Wyoming coal could benefit from Texas permitting carbon capture expansion
Wyoming’s coal industry could benefit from a proposed expansion on the use of the one the state’s most abundant fossil fuels with Texas is considering expanding its permitting process forcarbon capture technology. This could in turn benefit Wyoming’s coal industry.
Currently, Texas is the top recipient of Wyoming coal, which has elected to keep fossil fuels as a significant part of their power generation profile.
“We moved about just shy of 41 million tons of coal to them last year,” said Travis Deti, Executive Director of theWyoming Mining Association. “As the largest consumer, it shows that they're kind of serious about their carbon capture and storage efforts, and what that kind of signals to Wyoming is that they plan on continuing to use Wyoming coal.”
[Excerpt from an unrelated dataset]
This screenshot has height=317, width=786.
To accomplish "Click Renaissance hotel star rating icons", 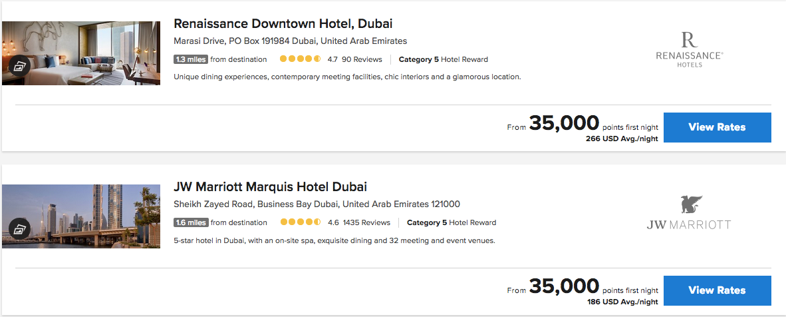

Texas’s consumption of Wyoming coal has led to that state’s increase in CO2 emissions, which officials there are seeking to curb with an emphasis on carbon capture initiatives.
“I think, frankly, Texas is in that situation where given what happened during the winter a couple of years ago where the renewables didn't quite do what they were supposed to do, they see that they missed the necessity of keeping fossil fuels on their grid,” he added. “In order to keep their fossil fuels online, to keep their citizens with power, they're going to have to keep those online and in order to do that they've got to address the carbon dioxide issue and carbon capture right now is the way to go. So, it shows that they're serious to do it, to take the primacy and do it in state. I think it's always better to better than to have it regulated by the federal government and I think that's reflected in their decision.”
Wyoming, in addition to North Dakota, are currently the only two states that permit wells where CO2 is sequestered underground. Carbon capture initiatives are present in both states.Wells have been drilled near the Dry Fork Station power plant north of Gillette to sequester carbon underground.
Texas is starting to express interest in getting in on carbon capture. It includes seeking oversight for Class VI wells, with the hope of speeding up the process. This would increase competition in what’s shaping up to be a competitive industry. But there’s not necessarily much concern in Wyoming about this per se.
“Because it's localized [carbon capture initiatives], if you're doing your own capture, carbon capture and storage, permitting, you're probably most likely going to be doing the capture component of it in your own state in your own geographical area,” Deti explained.
The amount of Cowboy State coal heading to Texas has declined from its peak, from around 55 to 60 million tons. But Deti added that he expects to see a slight increase in the amount that’s sent this year when the official figures are released, and which will remain relatively stable overall.
The permitting process for Texas and other states seeking to get in on carbon capture and sequestration is likely to be several years away at least, he added.